## TASK OBJECTIVE
Nothing but the images should be left out when the entries are restated word for word.

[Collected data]
******************************

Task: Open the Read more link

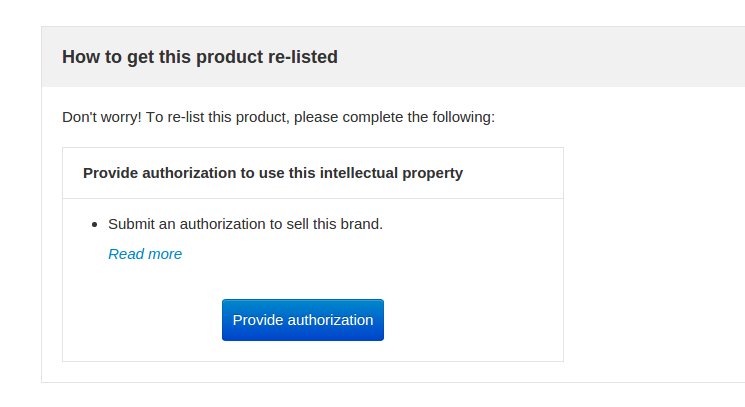Action: [145, 254]
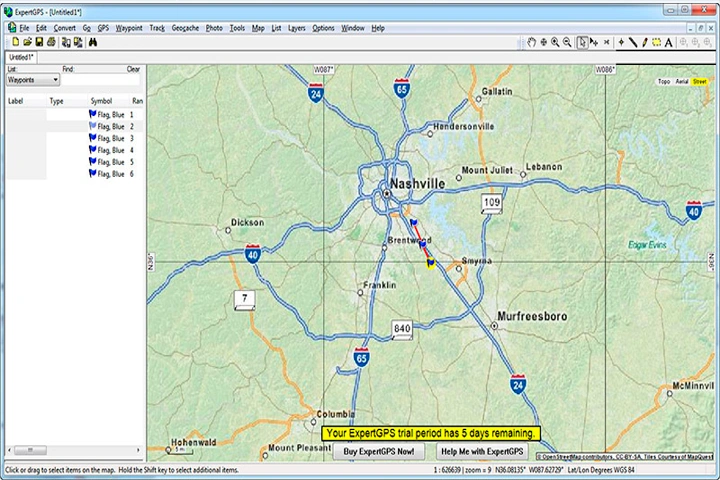720x480 pixels.
Task: Open the Waypoints list dropdown
Action: (x=33, y=80)
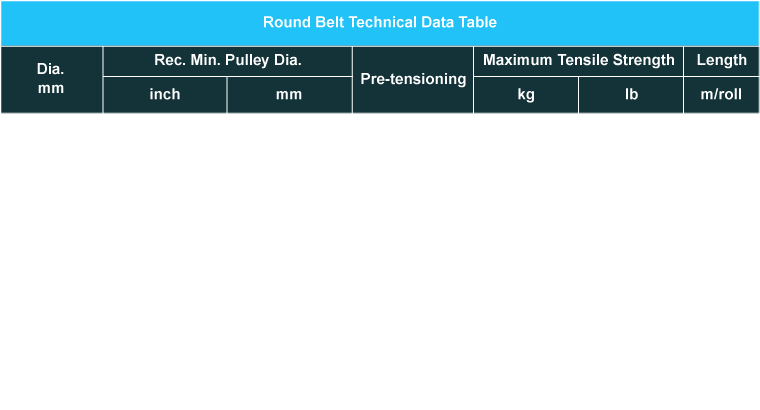Click the lb sub-column header
The height and width of the screenshot is (410, 760).
coord(631,95)
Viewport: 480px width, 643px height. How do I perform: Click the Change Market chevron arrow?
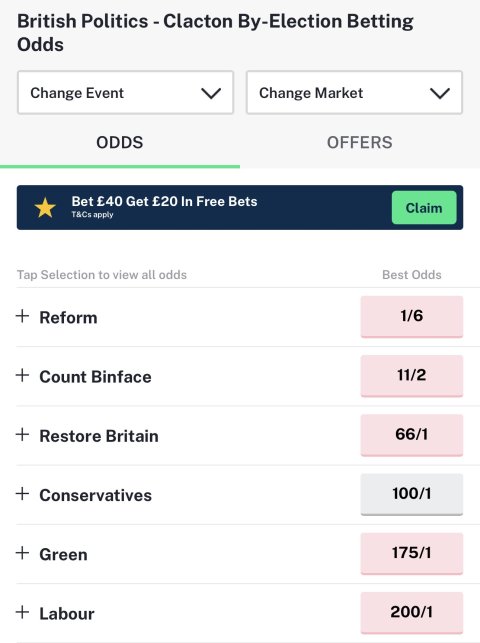440,93
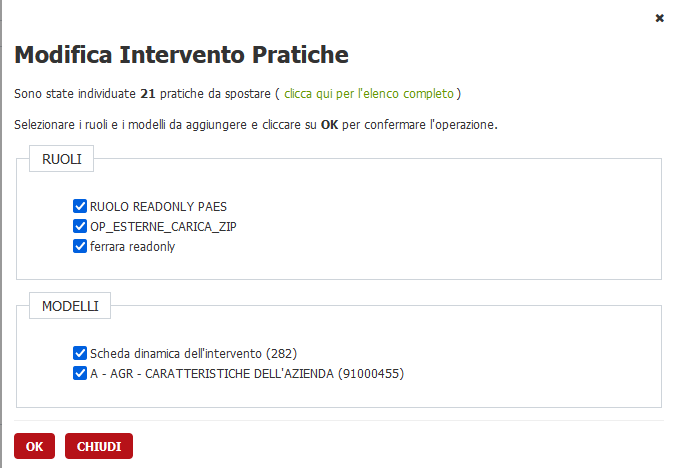Uncheck the 'Scheda dinamica dell'intervento (282)' checkbox
The height and width of the screenshot is (468, 676).
tap(80, 353)
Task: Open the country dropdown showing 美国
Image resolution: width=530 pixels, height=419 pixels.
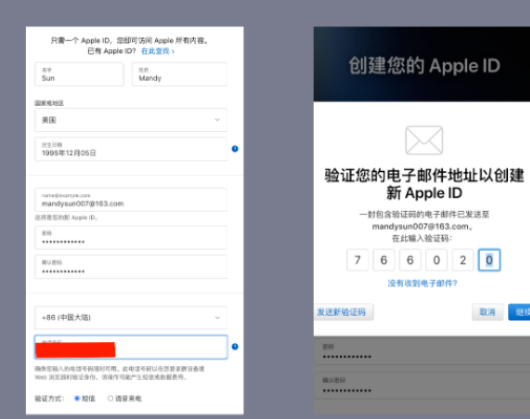Action: (131, 120)
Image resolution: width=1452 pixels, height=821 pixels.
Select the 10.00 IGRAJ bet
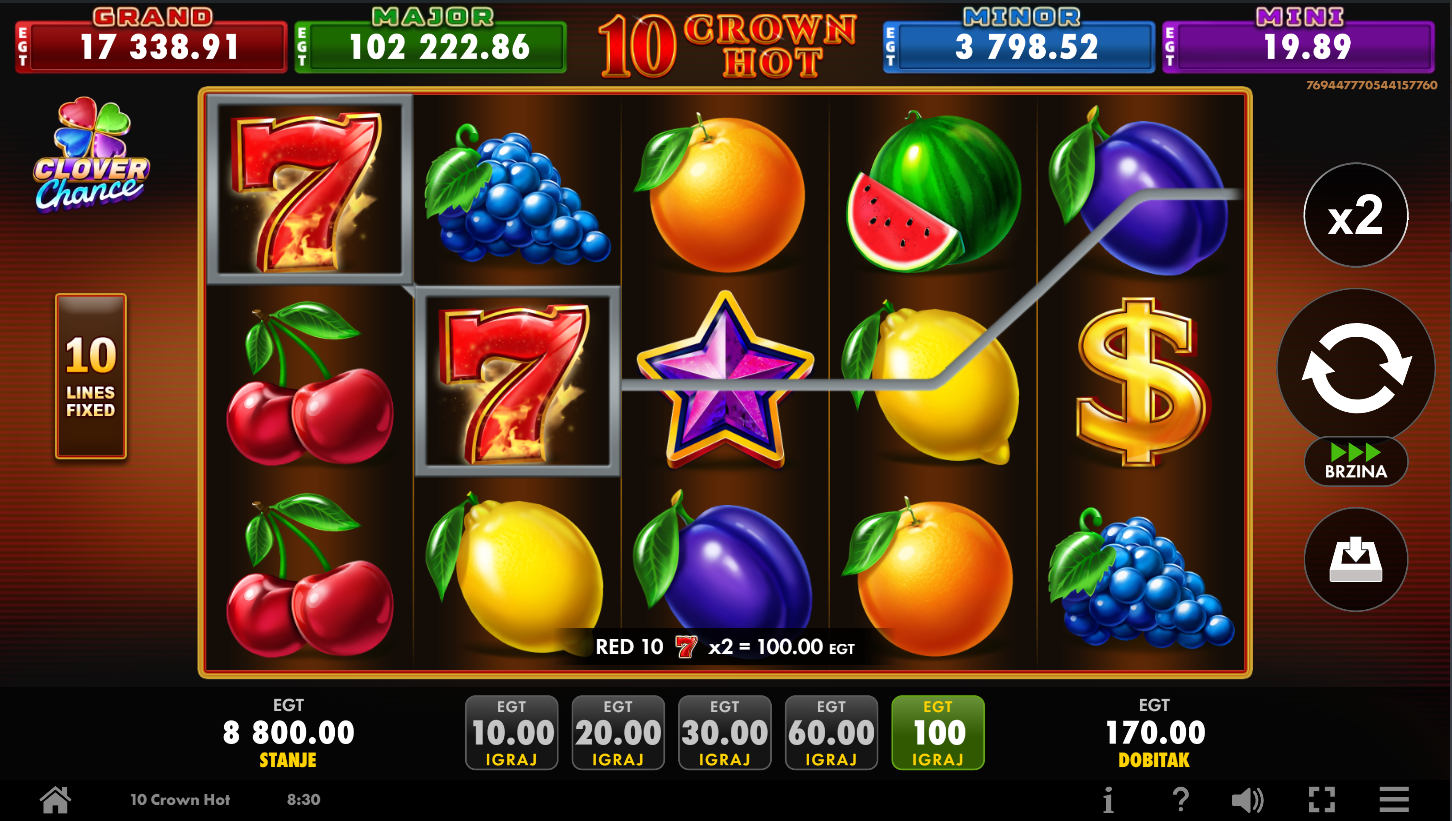[x=512, y=733]
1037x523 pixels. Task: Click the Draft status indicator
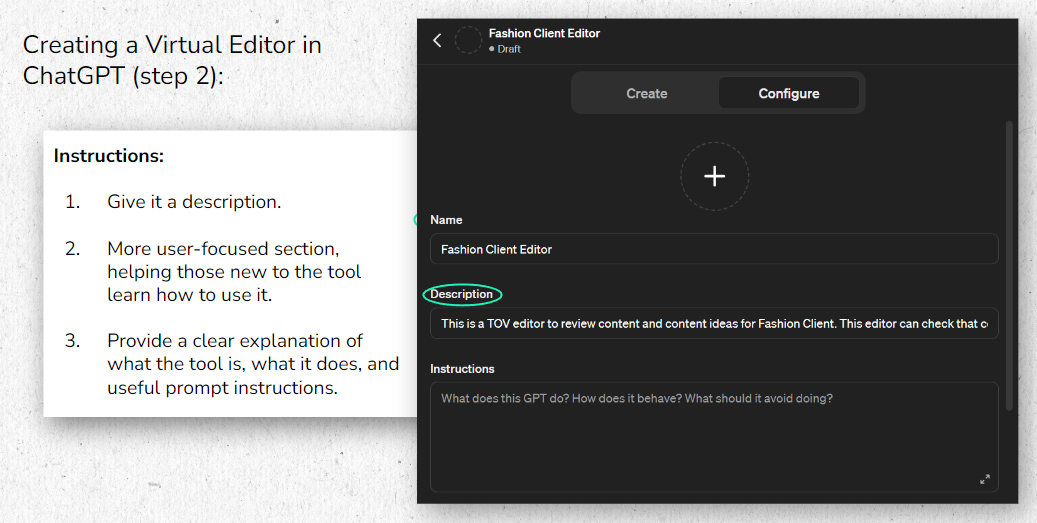point(505,49)
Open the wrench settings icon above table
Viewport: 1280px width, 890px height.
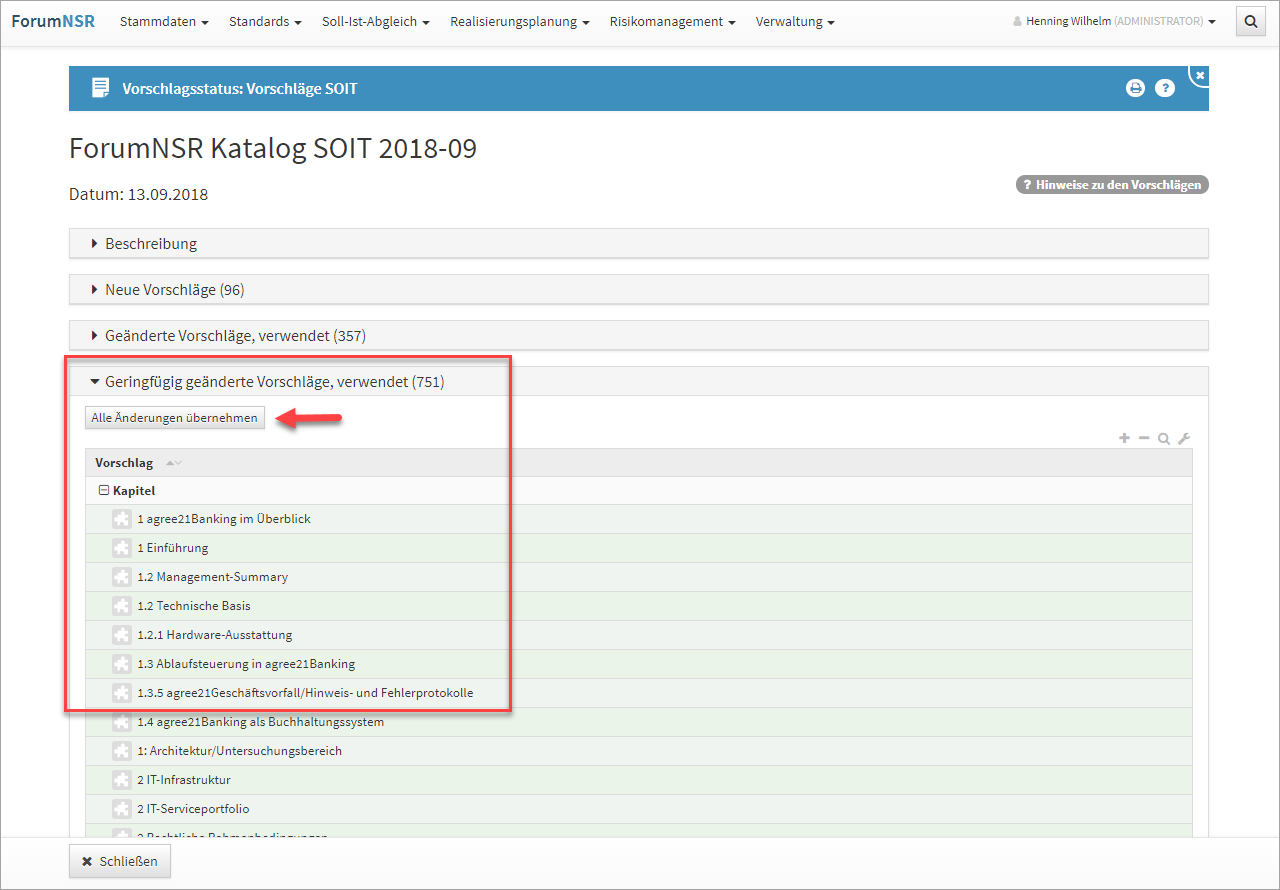pyautogui.click(x=1184, y=438)
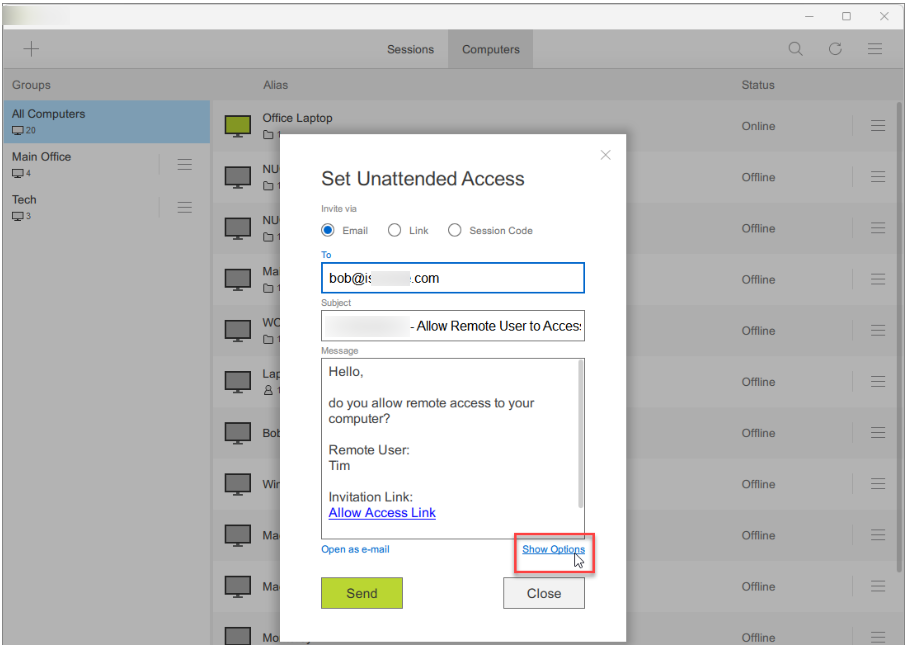Click the Show Options link
The width and height of the screenshot is (905, 645).
coord(553,549)
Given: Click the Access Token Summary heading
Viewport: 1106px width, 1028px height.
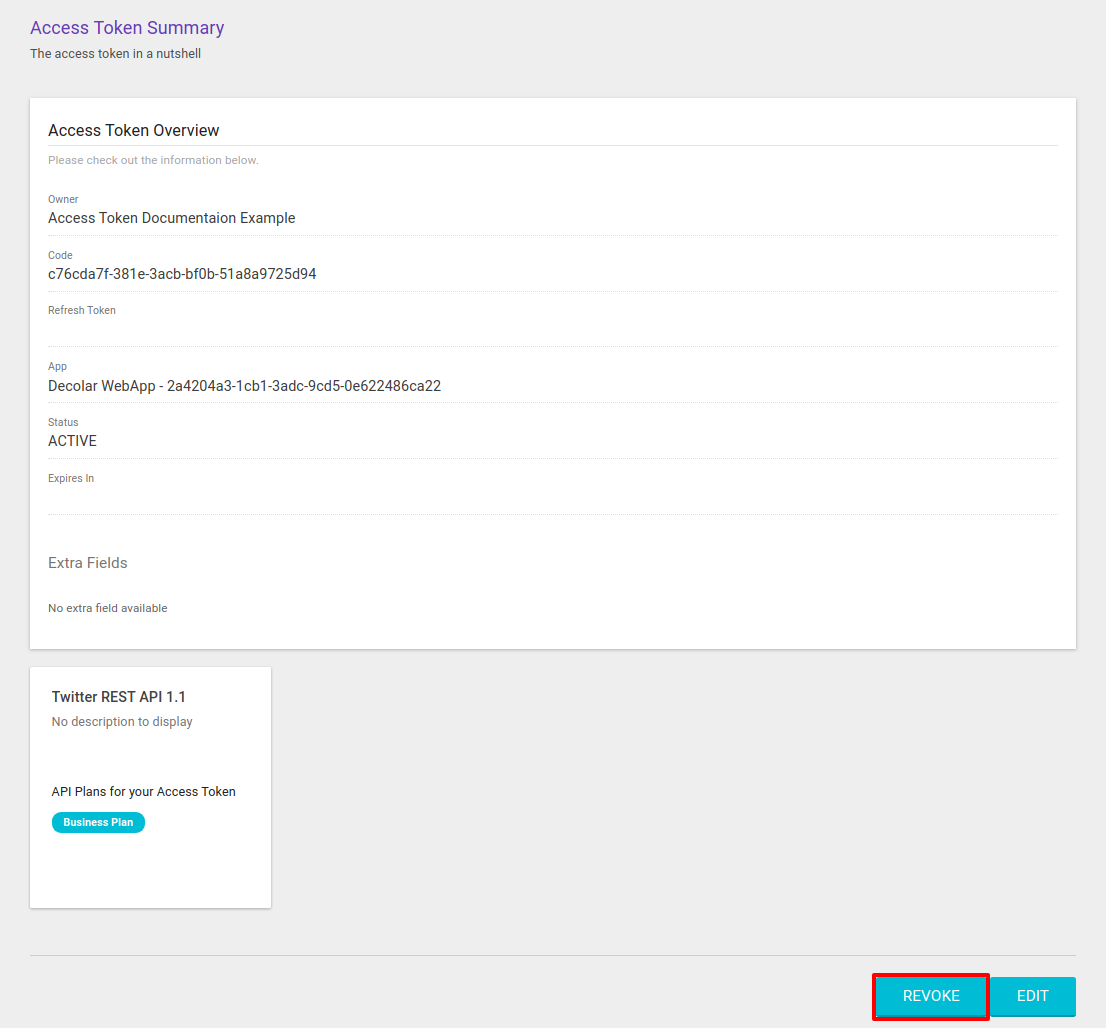Looking at the screenshot, I should 126,27.
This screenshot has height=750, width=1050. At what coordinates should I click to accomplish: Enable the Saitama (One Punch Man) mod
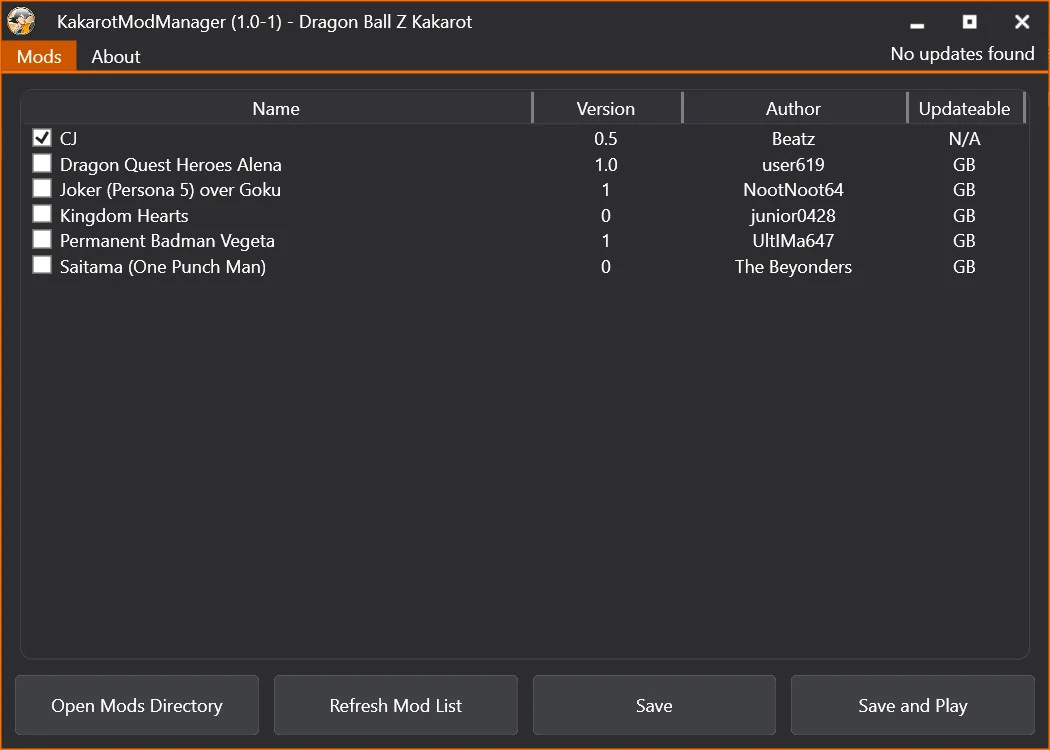[41, 264]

******************************

## OUTPUT FOR THIS TASK
Task: Open the Read more link

Action: [145, 254]
720x480 pixels.
Task: Open the Waypoints list dropdown
Action: (x=33, y=80)
Click the lb sub-column header
The height and width of the screenshot is (410, 760).
coord(631,95)
Viewport: 480px width, 643px height. How do I perform: Click the Change Market chevron arrow?
440,93
Uncheck the 'Scheda dinamica dell'intervento (282)' checkbox
The height and width of the screenshot is (468, 676).
tap(80, 353)
Task: Open the country dropdown showing 美国
Image resolution: width=530 pixels, height=419 pixels.
Action: (131, 120)
Image resolution: width=1452 pixels, height=821 pixels.
Select the 10.00 IGRAJ bet
[x=512, y=733]
1037x523 pixels. Task: Click the Draft status indicator
point(505,49)
Open the wrench settings icon above table
Viewport: 1280px width, 890px height.
pyautogui.click(x=1184, y=438)
Click the Show Options link
The width and height of the screenshot is (905, 645).
coord(553,549)
Given: Click the Access Token Summary heading
Viewport: 1106px width, 1028px height.
Looking at the screenshot, I should 126,27.
This screenshot has height=750, width=1050. At what coordinates should I click to accomplish: Enable the Saitama (One Punch Man) mod
[41, 264]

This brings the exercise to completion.